Excerpted passage:
News of Note

CRA considers that income on funds earmarked for new projects at sister FAs is FAPI

Head office considered that income from funds generated from projects of one CFA was not deemed by s. 95(2)(a)(i) to be active business income (so that it was foreign accrual property income) notwithstanding that such funds were earmarked to finance future projects in the same business line at sister CFAs.  CRA considered that the test in s. 95(2)(a)(i)(A) – that such investment income was directly related to an active business of the sisters – was not satisfied as such income could have been earned irrespective of whether it was so earmarked.

Furthermore, the test in s. 95(2)(a)(i)(B) was not satisfied: CRA considered such income would not have been active business income to the sister affiliates if it had been earned by them directly, on the basis of its jurisprudential interpretation that income on funds set aside for future expansion of a business is not income from that business.

Neal Armstrong.  Summary of 2012-0439661I7 E under s. 95(2)(a)(i).

Income Tax Severed Letters 5 February 2014

This morning's release of 14 severed letters from the Income Tax Rulings Directorate is now available for your viewing.

Berg - Federal Court of Appeal finds that a cash-positive transaction is not a gift

The taxpayer issued a bogus promissory note for 90% of the purported value of timeshares units which he purchased and donated to a charity.  In finding that the taxpayer was not entitled to a charitable credit for even the modest value of the donated units, Near JA found that the bogus documents provided to the taxpayer represented a substantial benefit to him (as support for his inflated tax credit claim), so that the donation did not qualify as a gift.

Furthermore, the taxpayer's intent was to "enrich himself" (as the targeted credits exceeded his cash cost, and fees to the promoters) rather than to deplete his property.  This second "cash positive" point will now represent an exception to the general proposition that an intended tax credit claim does not prevent a donation from being a gift.

Neal Armstrong.  Summary of Berg v. The Queen, 2014 FCA 25, under s. 118.1 - total charitable gifts.

CRA accepts the streaming of good and bad sources of family trust income to avoid the kiddie tax

The definition of "split income" for kiddie tax purposes includes income of the "kid" that may reasonably be considered to be distributed trust income which is derived from the parents' professional corporation.  Where a family trust rents the 1st floor of a building to an arm’s length tenant and the 2nd floor to the parents’ professional corporation, CRA is generally amenable to the kiddie tax being avoided by streaming only the "good" (1st –floor) trust income to the kid provided the trust deed is appropriately worded.

Neal Armstrong.  Summary of 11 October 2013 APFF Roundtable Q.6, 2013-0495651C6 F under s. 120.4(1) – split income – (c).

Future income tax assets are not assets

CRA considers that a future income tax asset is not an asset for purposes of the "qualified small business corporation share" and "small business corporation" definitions.  This changes once it becomes a tax receivable.  For example, a receivable arising from a loss-carryback to an earlier year of an active business qualifies as an active business asset.

Given information:

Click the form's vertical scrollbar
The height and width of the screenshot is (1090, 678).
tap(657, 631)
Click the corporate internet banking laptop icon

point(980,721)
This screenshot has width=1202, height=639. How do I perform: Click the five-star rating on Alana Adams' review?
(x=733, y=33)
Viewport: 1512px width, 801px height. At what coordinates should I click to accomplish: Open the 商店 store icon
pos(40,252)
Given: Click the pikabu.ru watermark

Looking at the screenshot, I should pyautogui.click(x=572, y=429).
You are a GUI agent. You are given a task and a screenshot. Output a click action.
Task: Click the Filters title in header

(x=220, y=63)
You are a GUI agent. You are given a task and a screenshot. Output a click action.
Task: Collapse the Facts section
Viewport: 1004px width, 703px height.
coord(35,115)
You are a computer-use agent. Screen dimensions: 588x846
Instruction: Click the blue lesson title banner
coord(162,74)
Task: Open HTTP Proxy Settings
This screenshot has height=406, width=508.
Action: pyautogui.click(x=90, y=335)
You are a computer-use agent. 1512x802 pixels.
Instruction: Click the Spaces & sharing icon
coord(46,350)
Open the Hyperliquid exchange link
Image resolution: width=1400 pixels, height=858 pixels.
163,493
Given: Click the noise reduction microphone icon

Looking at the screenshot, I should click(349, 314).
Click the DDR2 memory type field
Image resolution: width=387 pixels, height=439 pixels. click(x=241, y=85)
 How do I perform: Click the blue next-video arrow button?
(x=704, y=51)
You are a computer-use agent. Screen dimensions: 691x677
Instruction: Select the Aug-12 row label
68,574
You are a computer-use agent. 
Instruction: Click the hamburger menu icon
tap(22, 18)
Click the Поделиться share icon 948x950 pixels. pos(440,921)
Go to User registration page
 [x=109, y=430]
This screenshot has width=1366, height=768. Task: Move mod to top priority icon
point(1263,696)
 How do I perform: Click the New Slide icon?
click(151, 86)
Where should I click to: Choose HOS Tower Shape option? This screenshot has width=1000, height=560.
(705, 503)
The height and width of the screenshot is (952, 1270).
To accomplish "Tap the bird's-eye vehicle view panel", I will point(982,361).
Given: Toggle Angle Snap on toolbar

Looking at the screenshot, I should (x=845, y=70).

Things to do:
[1] From the tax news digest above, write down the passage starting at "Furthermore, the test" and ending at "under s. 95(2)(a)(i).", word for word.
[2] Using the tax news digest above, what are the answers to these?
(a) How many severed letters did the Income Tax Rulings Directorate release on 5 February 2014?
(b) In the Berg case, the bogus promissory note covered what percentage of the purported value of the timeshare units?
(c) In the family trust example, which floor of the building is rented to the arm's length tenant?

Responses by task:
[1]
Furthermore, the test in s. 95(2)(a)(i)(B) was not satisfied: CRA considered such income would not have been active business income to the sister affiliates if it had been earned by them directly, on the basis of its jurisprudential interpretation that income on funds set aside for future expansion of a business is not income from that business.

Neal Armstrong.  Summary of 2012-0439661I7 E under s. 95(2)(a)(i).

[2]
(a) 14
(b) 90%
(c) The 1st floor